AFROFUTUR(IS)T SURVIVAL GUIDE 🧚🏽♂️
i was born. i was born 46 minutes to midnight, during a full moon, on a Friday, to a Leo and a Pisces. i could tell many stories and ink an autobiography filled with truth and dishonesty. But mostly, you should know that i was born. i am her(e), carrying and bearing every day. i was named. Middle name from my mother, and last name from my father. i’ve been consumed by who I’m supposed to be. Obsessed with how i can emulate her. Or how i can be perceived as her. i’ve had to be so many people and things to be seen and liked and loved. i’ve offered my love and food and legs and emotion for men who refuse to do it themselves. And in return i’ve gotten a glance, a smirk, 2 seconds of attention. i have been the glue and am tired of being sticky. I’m tired of being stuck. The younger me who longs for love and the words to express it reaches up from the inside. i think that i am not alone in this. i feel that others are with me.

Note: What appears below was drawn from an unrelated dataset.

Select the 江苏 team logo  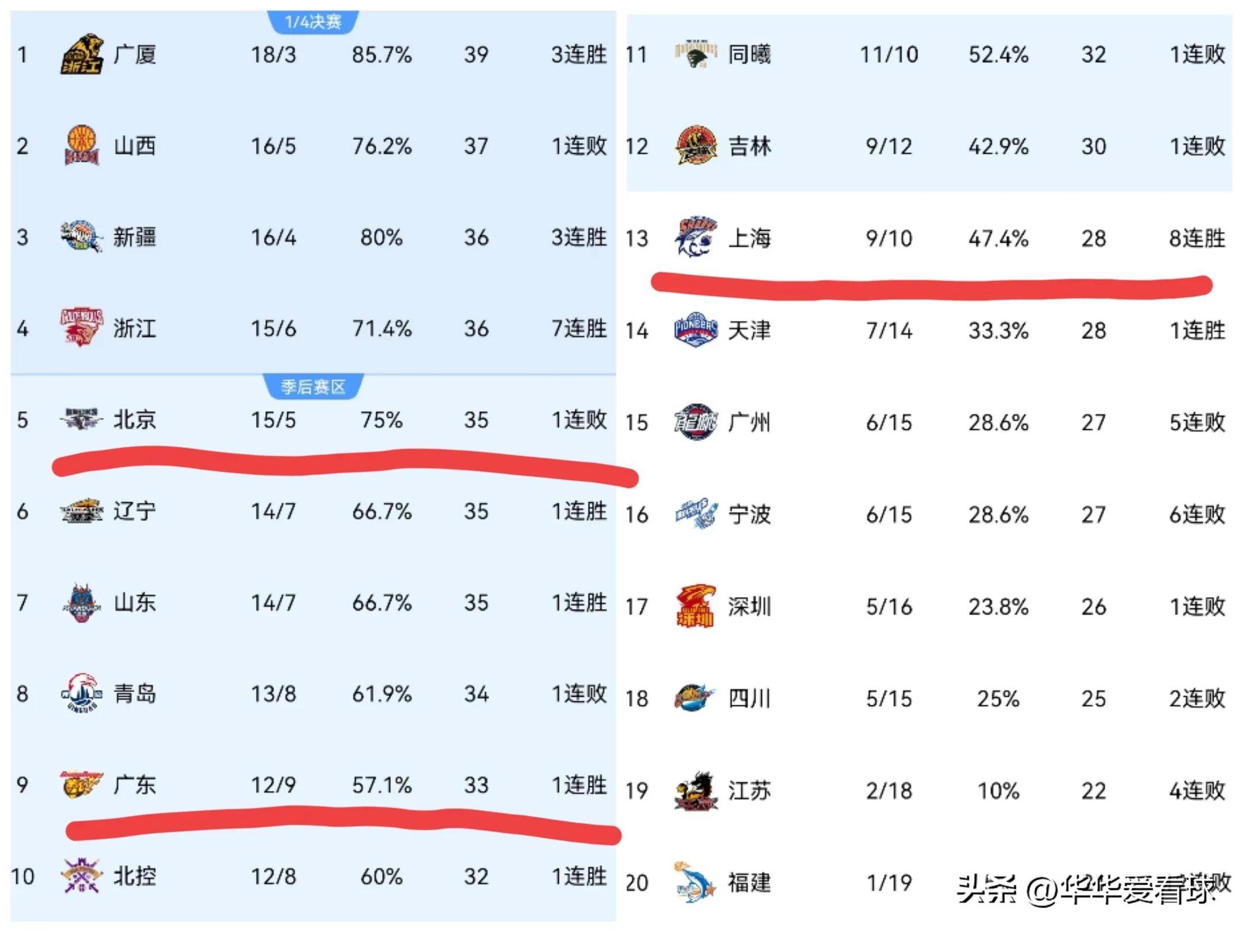(x=696, y=790)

i was born in Southfield to parents from Pine Bluff and Brooklyn. i don’t remember much of my childhood in Michigan. Maybe that’s a good thing. i remember being perceived as an exuberant, lively, curious child: my talkative and humorous nature warranting changed seating arrangements and the occasional parent teacher conference lecture. i was imaginative: i used to color coordinate my outfits, a different color each day. i changed my handwriting every year. i cried when India stabbed her hand with a pencil. i ate glue and stapled my finger. i was a leader. In the 3rd grade i banded a group of students together. During class we would rub paper and eraser together, collecting the scraps that were typically given a backhanded push to the floor. We molded the small pink scraps into balls and sold the eraser dust as “Sasha”. i started JJJJewelry with Harshini in 4th grade. The business fizzled, as many others did. My venus is in gemini. i would form a new crush every year and tell them on the last day of school (to avoid rejection of course). i still remember their names. i still remember my name. i guess i remember Michigan too.

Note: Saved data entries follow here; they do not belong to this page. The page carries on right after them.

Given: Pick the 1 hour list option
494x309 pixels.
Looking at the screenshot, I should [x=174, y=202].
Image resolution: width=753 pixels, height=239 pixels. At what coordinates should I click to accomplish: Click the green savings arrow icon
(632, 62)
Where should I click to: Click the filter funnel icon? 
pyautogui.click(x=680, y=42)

i moved to Georgia in the middle of my 6th grade year. i adapted. i was funny. i observed people, learned what they liked. i mirrored them, and assumed it meant that they liked me. That’s a hard habit to break out of, being for other people. i think they want me to be me. i’ve been told i have a pure soul. i wonder what they see. i’ve been told i’m quiet. i wonder when that happened. i often ponder who i’m going to be. Or who i was… or both. i’ve come to realize that the solution doesn’t have to be so singular, so binary. i can move forward and backwards. i used to think that to find myself i needed to choose, pick one. Go forward or inward. Or inward then forward. i didn’t allow my growth to be disorganized. i have come to challenge those strict notions of what it means to come into myself.
Afrofuturism gives me permission to reject traditional suppressive norms and embrace difference, community, and emotion. It is a tool that reminds me to stop questioning self and start questioning system. To start relying on self and not system. Afrofuturism IS. There are a few tools you need to successfully navigate this world through an Afrofuturist lens. Glue, imagination, and question marks to name a few. So maybe it’s better to say you only need one thing that carries lots of things… like a bag or a book. Mostly, you need space: to feel, grieve, and reflect. Journals grant me the opportunity to do all three and more. To press back against confined spaces. The space i take up on the margins is growing uncomfortable. Herein lies not a solution, but a response: an amalgamation of me in different stages of life and learning. i work to honor the space that i take up and use, the many Me’s that make up this community. i think about young Jade. And what she wanted. And i’m proud of what we(she) created. So many of the questions i pose come from my inner child. She whispers, and Afrofuturism yells back.